Exercise details — Write out only the opening lines of the entries, through the line with "Αρχική (31, 332)".
#####
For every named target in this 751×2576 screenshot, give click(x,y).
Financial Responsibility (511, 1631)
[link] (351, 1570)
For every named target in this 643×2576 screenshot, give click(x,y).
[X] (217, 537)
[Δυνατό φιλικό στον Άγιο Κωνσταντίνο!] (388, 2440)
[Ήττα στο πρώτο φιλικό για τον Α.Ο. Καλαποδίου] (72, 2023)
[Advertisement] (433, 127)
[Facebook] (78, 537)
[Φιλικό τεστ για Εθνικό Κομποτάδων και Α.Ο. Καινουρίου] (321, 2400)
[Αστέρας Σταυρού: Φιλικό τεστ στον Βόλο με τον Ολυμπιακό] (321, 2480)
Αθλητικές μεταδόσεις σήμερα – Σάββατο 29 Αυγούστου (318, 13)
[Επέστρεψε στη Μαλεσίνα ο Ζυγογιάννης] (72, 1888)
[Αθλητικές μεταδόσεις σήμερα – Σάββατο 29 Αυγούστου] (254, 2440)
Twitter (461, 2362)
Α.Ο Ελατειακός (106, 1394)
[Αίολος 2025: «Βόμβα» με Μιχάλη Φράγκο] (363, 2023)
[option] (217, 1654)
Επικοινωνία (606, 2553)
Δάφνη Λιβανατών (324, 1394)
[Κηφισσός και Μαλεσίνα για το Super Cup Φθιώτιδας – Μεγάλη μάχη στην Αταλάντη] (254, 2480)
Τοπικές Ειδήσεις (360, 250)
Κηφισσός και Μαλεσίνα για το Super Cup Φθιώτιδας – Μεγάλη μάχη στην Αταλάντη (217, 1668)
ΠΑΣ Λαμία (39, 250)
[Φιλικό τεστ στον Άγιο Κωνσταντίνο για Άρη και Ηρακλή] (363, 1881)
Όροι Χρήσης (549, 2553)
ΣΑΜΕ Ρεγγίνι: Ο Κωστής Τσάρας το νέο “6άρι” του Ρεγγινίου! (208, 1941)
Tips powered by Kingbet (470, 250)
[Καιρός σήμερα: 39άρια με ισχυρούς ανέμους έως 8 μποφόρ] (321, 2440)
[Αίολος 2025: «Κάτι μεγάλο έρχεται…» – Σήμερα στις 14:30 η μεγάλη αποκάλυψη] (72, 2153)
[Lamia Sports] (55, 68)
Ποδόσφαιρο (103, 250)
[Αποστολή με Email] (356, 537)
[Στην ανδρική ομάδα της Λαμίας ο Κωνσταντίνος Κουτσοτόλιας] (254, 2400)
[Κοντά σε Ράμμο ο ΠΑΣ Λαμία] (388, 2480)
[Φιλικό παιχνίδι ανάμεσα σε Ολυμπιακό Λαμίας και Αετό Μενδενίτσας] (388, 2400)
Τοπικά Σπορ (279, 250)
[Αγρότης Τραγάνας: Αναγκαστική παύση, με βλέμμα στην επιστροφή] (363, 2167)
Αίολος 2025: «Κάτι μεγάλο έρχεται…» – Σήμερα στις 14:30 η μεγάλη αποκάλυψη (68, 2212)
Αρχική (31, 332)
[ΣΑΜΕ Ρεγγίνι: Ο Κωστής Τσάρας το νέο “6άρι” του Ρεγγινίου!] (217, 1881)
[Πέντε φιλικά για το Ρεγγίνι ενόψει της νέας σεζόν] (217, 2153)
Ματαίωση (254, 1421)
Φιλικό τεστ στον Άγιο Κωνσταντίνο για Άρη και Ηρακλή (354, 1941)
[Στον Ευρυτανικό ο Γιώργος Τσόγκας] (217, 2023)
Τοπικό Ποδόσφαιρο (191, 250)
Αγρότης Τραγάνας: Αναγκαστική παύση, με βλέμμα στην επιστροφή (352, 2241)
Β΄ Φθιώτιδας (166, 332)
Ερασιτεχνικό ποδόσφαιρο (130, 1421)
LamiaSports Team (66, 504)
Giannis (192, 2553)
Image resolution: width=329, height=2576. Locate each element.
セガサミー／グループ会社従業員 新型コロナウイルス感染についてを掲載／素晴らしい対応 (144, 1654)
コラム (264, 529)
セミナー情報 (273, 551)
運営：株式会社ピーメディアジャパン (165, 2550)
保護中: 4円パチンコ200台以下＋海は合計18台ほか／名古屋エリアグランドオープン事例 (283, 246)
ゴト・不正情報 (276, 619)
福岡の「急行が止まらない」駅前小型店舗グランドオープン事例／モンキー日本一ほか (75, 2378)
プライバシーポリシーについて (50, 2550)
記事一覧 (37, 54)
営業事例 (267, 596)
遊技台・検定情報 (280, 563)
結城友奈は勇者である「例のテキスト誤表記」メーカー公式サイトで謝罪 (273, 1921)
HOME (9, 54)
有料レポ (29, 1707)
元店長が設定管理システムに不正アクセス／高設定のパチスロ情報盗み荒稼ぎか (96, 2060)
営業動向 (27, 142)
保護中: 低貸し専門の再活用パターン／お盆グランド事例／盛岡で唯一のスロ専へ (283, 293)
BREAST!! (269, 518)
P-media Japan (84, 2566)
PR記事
#####
Response to the exercise —
For every named target in this 751×2576 screenshot, give click(x,y).
Financial Responsibility (511, 1631)
[link] (351, 1570)
For every named target in this 643×2576 screenshot, give click(x,y).
[X] (217, 537)
[Δυνατό φιλικό στον Άγιο Κωνσταντίνο!] (388, 2440)
[Ήττα στο πρώτο φιλικό για τον Α.Ο. Καλαποδίου] (72, 2023)
[Advertisement] (433, 127)
[Facebook] (78, 537)
[Φιλικό τεστ για Εθνικό Κομποτάδων και Α.Ο. Καινουρίου] (321, 2400)
[Αστέρας Σταυρού: Φιλικό τεστ στον Βόλο με τον Ολυμπιακό] (321, 2480)
Αθλητικές μεταδόσεις σήμερα – Σάββατο 29 Αυγούστου (318, 13)
[Επέστρεψε στη Μαλεσίνα ο Ζυγογιάννης] (72, 1888)
[Αθλητικές μεταδόσεις σήμερα – Σάββατο 29 Αυγούστου] (254, 2440)
Twitter (461, 2362)
Α.Ο Ελατειακός (106, 1394)
[Αίολος 2025: «Βόμβα» με Μιχάλη Φράγκο] (363, 2023)
[option] (217, 1654)
Επικοινωνία (606, 2553)
Δάφνη Λιβανατών (324, 1394)
[Κηφισσός και Μαλεσίνα για το Super Cup Φθιώτιδας – Μεγάλη μάχη στην Αταλάντη] (254, 2480)
Τοπικές Ειδήσεις (360, 250)
Κηφισσός και Μαλεσίνα για το Super Cup Φθιώτιδας – Μεγάλη μάχη στην Αταλάντη (217, 1668)
ΠΑΣ Λαμία (39, 250)
[Φιλικό τεστ στον Άγιο Κωνσταντίνο για Άρη και Ηρακλή] (363, 1881)
Όροι Χρήσης (549, 2553)
ΣΑΜΕ Ρεγγίνι: Ο Κωστής Τσάρας το νέο “6άρι” του Ρεγγινίου! (208, 1941)
Tips powered by Kingbet (470, 250)
[Καιρός σήμερα: 39άρια με ισχυρούς ανέμους έως 8 μποφόρ] (321, 2440)
[Αίολος 2025: «Κάτι μεγάλο έρχεται…» – Σήμερα στις 14:30 η μεγάλη αποκάλυψη] (72, 2153)
[Lamia Sports] (55, 68)
Ποδόσφαιρο (103, 250)
[Αποστολή με Email] (356, 537)
[Στην ανδρική ομάδα της Λαμίας ο Κωνσταντίνος Κουτσοτόλιας] (254, 2400)
[Κοντά σε Ράμμο ο ΠΑΣ Λαμία] (388, 2480)
[Φιλικό παιχνίδι ανάμεσα σε Ολυμπιακό Λαμίας και Αετό Μενδενίτσας] (388, 2400)
Τοπικά Σπορ (279, 250)
[Αγρότης Τραγάνας: Αναγκαστική παύση, με βλέμμα στην επιστροφή] (363, 2167)
Αίολος 2025: «Κάτι μεγάλο έρχεται…» – Σήμερα στις 14:30 η μεγάλη αποκάλυψη (68, 2212)
Αρχική (31, 332)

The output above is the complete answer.